[NCAP-Discuss] [Ext] Re: An Approach to Measuring Name Collisions Using Online Advertisement
Aikman-Scalese, Anne
AAikman at lewisroca.com
Thu Jun 9 00:47:53 UTC 2022
Hi Jeff,
I don't know if it's up to the DG to evaluate the ad tool, but I like Geoff Huston's suggestion that we run a "test case" on an undelegated string. My best guess is that the SSAC and/or the Technical Review Team would need to do the final evaluation of that tool, but I defer to the Co-Chairs.
In my opinion, the problem we are solving is that the risk assessment used in the 2012 round was not systematic. Perhaps the best evidence of this is that strings which arguably carry more collision risk than .mail were delegated and .mail was not. Another problem we are trying to solve is the bad experience of some organizations as documented in Casey's research. And another problem we are trying to solve is we have no idea what sort of harm may have occurred to consumers. No one at ICANN marketed this topic to end users of concern to ALAC (and others) and asked them to file reports on their experiences.
What is different now is we are called upon to develop a systematic process for risk assessment. That comes with a "MUST" in the Sub Pro Final Report Recommendations. If you want the Board to lockup and defer going forward on the next round, your approach makes sense. If you want the next round to move forward, there needs to be consistency between the answers to the questions the Board put to the SSAC and the "MUST" part of the Sub Pro Recommendations.
Another point of doing this risk assessment in a systematic manner is that if the string is characterized as what the Board refers to in its questions to the SSAC as a "Collision String" (e.g. a high risk string like maybe .corp or .home), then the Applicant can elect not to proceed to evaluation (and will hopefully get its application money refunded promptly). Having this option be systematic would be different from the 2012 round and the advice is codified and sits before the Board in the form of Sub Pro Implementation Guidance 29.5. (As a reminder, the word "should" in the Sub Pro Final Report means that it's expected to be done unless there is a documented compelling reason not to do it.)
I think the last thing we want as a community is for the Board to come back with "What is your documented compelling reason for not developing the test described in Implementation Guidance 29.5?" That would just result in more delay. Or from the ICANN Board - "Well, given the questions we posed to the SSAC and the Advice provided by the SSAC, the GAC and the ALAC, we really can't move forward with the next round until you provide us with the risk assessment tool set out in the Sub Pro Final Report as a "MUST" because "We, the Board, don't make policy and so the community has to go back to the drawing board." In short, the community has to learn to resolve its differences before they get to the Board level, so I'm happy you are participating in good faith toward that end.

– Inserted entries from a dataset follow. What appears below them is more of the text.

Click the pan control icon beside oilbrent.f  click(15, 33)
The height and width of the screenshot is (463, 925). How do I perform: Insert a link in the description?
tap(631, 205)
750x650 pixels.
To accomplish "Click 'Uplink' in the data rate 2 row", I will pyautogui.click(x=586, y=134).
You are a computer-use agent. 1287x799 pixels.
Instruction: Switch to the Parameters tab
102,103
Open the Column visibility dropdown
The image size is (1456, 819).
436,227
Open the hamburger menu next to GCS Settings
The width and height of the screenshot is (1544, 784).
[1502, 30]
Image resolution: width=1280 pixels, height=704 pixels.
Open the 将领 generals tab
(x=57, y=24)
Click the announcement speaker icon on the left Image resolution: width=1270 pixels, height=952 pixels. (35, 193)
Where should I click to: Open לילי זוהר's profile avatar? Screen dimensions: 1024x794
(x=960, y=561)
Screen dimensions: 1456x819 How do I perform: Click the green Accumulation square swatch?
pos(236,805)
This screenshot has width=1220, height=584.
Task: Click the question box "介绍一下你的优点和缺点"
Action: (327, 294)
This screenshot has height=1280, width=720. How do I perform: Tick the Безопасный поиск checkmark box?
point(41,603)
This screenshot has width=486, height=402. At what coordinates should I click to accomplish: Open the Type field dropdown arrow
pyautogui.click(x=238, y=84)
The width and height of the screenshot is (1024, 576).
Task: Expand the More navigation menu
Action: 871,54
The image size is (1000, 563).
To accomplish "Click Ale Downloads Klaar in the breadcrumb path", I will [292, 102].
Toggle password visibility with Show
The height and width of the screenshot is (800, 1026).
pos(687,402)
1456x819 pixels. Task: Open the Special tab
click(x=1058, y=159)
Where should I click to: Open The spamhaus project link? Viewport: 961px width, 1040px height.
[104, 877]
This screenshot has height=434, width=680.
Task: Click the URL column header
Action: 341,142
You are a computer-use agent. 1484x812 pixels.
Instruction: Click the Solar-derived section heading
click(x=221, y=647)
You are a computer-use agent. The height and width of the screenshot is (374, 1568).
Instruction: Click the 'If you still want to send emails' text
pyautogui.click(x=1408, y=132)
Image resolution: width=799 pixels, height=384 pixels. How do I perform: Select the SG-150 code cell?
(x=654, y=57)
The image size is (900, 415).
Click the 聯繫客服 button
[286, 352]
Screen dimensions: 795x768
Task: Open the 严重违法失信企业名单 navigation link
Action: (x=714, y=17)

Said another way, community participants are hopefully mature enough to resolve these difference without fighting in front of the "parents" and expecting them to resolve the fights.
I'm very interested in the observation you made that everything in the Passive Collision Assessment section Matt explained is "nothing new" (though that terminology is a bit derogatory, as is "science experiment". ) I guess that means that Interisle and JAS already know how to supply that PCA analysis to the Technical Review Team and could do that for a fee pursuant to an awarded RFP. Is that correct? At least they could offer to perform that service if it doesn't involve the ad measurement piece? (As I understand it, the purpose of PCA is to identify very high risk strings that likely should not move forward.)
Thank you,
Anne
Anne E. Aikman-Scalese
Of Counsel
AAikman at lewisroca.com<mailto:AAikman at lewisroca.com>
D. 520.629.4428
[cid:image003.png at 01D87B5C.0E334B80]
From: NCAP-Discuss <ncap-discuss-bounces at icann.org> On Behalf Of Jeff Schmidt via NCAP-Discuss
Sent: Wednesday, June 8, 2022 11:17 AM
To: Steve Sheng <steve.sheng at icann.org>; ncap-discuss at icann.org
Subject: Re: [NCAP-Discuss] [Ext] Re: An Approach to Measuring Name Collisions Using Online Advertisement
[EXTERNAL]
________________________________
While leveraging the Google ad network to collect data is clever, we have absolutely no idea what sorts of data it will generate and if the data is at all useful for the purpose. It's truly a science experiment. Not that I'm opposed to science projects or evaluating new approaches, but this is something that needs to be production ready and defensible if NCAP is going to recommend it.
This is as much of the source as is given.